→ **Passage to read**

Striped Skunks are important too
June 15, 2001
Their beady little eyes glistened in the summer light and their tiny
noses twitched searchingly as they tried with the senses they were given
to make sense of a 24-hour super store parking lot entrance road that's
been built across a natural pathway their genes tell them has existed at
least 10,000 years in what is now Northwest Arkansas.
They each halted; peered over the curb's edge; sniffed repeatedly; and
blinked and listened uncomprehendingly to the din of "prosperity" that's
come to a gentle prairie meadow where their species has lived since
before man arrived in this land.
The pair finally backed away from the noise, pollution, stench and
confusion of rush hour on Hudson Road in Bentonville, Arkansas, sensing
by whatever process an immature Striped Skunk (Mephitis, mephitis)
assesses its world, that the impostor in their meadow was not one to be
explored further on the afternoon in question.
The twosome turned and ambled back into the grassy meadow that may see
another season or two at best before it too succumbs to some greedy
corporation's manufacturing or sales facility.
Their noses were still to the ground and their little white tails
skunkishly aplume as they waddled back into the grass, hopefully to the
temporary comfort of a burrow and a mother's love for the night, at least.
But the morrow would bring new threats from the juggernaut of human
"progress" that's encroaching on their meadow from every direction.
There would be new temptations to step onto the roadway and explore the
beyond with their kitten-like naivete.
There would be poisonous pesticides and herbicides in the water they'd
find to drink and they'd have to be careful.

→ **Raw data**
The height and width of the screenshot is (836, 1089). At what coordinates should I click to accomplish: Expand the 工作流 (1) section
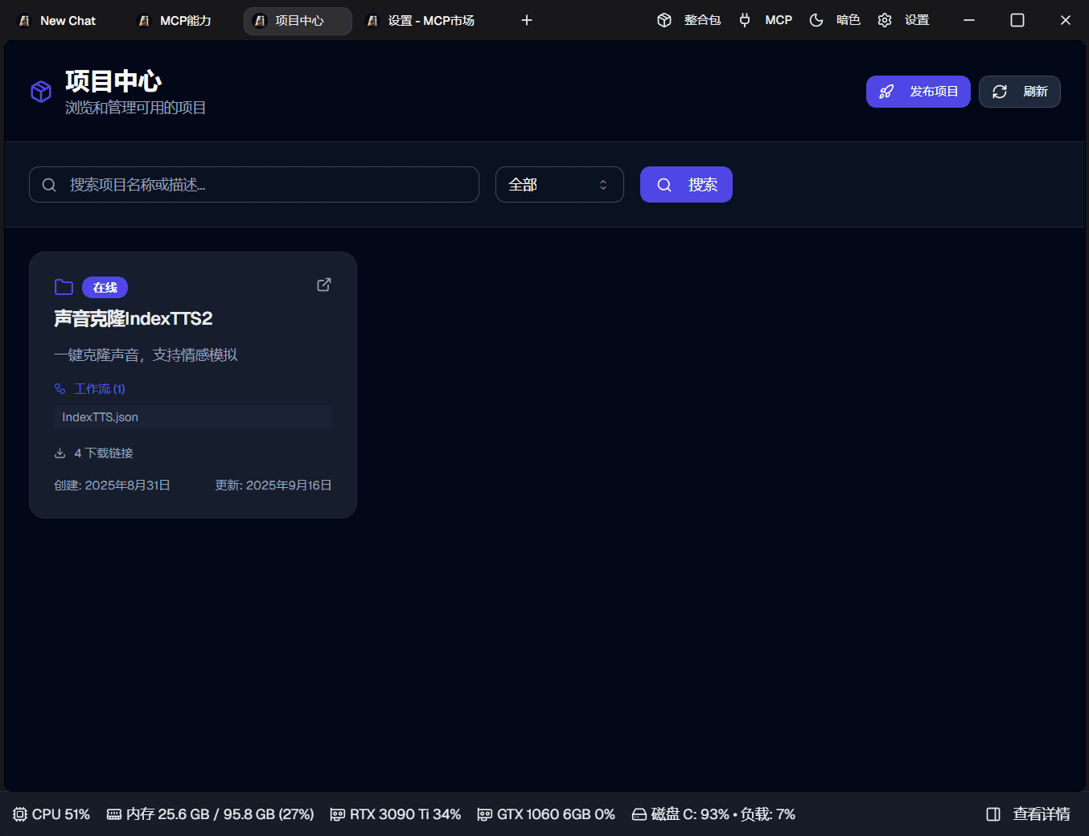click(x=90, y=389)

→ **Problem set**
(a) How could the paragraph beginning "They each halted" in the skunk article be rewritten as a short list of what the skunks did?
(b) Answer these questions from the skunk article:
(i) On which road in Bentonville, Arkansas, did the skunks back away from rush hour?
(ii) What kind of business had its parking lot entrance road built across the skunks' pathway?
(iii) What would the skunks find in the water they drank?
(c) Can you carry the skunk article forward from its last sentence?

→ **Responses by item number**
(a)
- Stopped
- Looked over the edge of the curb
- Sniffed again and again
- Blinked and listened, without understanding, to the noise of "prosperity" that had come to a quiet prairie meadow where their species has lived since before humans arrived

(b)
(i) Hudson Road
(ii) A 24-hour super store
(iii) Poisonous pesticides and herbicides

(c)
And the air they'd breathe would smell of exhaust fumes and coal-fired
power plant flues and terrible slaughter facilities and of a million
other foul human exhalations that would put a skunk's scent glands to shame.
As the traffic signal changed, eager Northwest Arkansas businessmen in
$45,000 SUV's waited impatiently in their air-conditioned cockpits for
the skunk admirer to get his venerable old vehicle the hell out of the
way so they could rush home for a frantic Friday night of the good life.
For his part, the driver of the stickered junker--an unenthusiastic
member of the species that is destroying the world of those two little
Benton County Striped Skunks, at best--offered a prayer and a
benediction as he drove away from the encroached and compromised
universe of two wild creatures that had graced his life briefly on a
tired Friday afternoon.
He hoped the beautiful and harmless little entities he had seen would
make it through their first summer in the Northwest Arkansas world they
have inherited--one that is no longer theirs and in which they are
suddenly unwelcome aliens.
He prayed too that his kind--the human species--would see the folly of
its ways and redefine that which is important before there are no more
summers and no more meadows and no more Striped Skunks.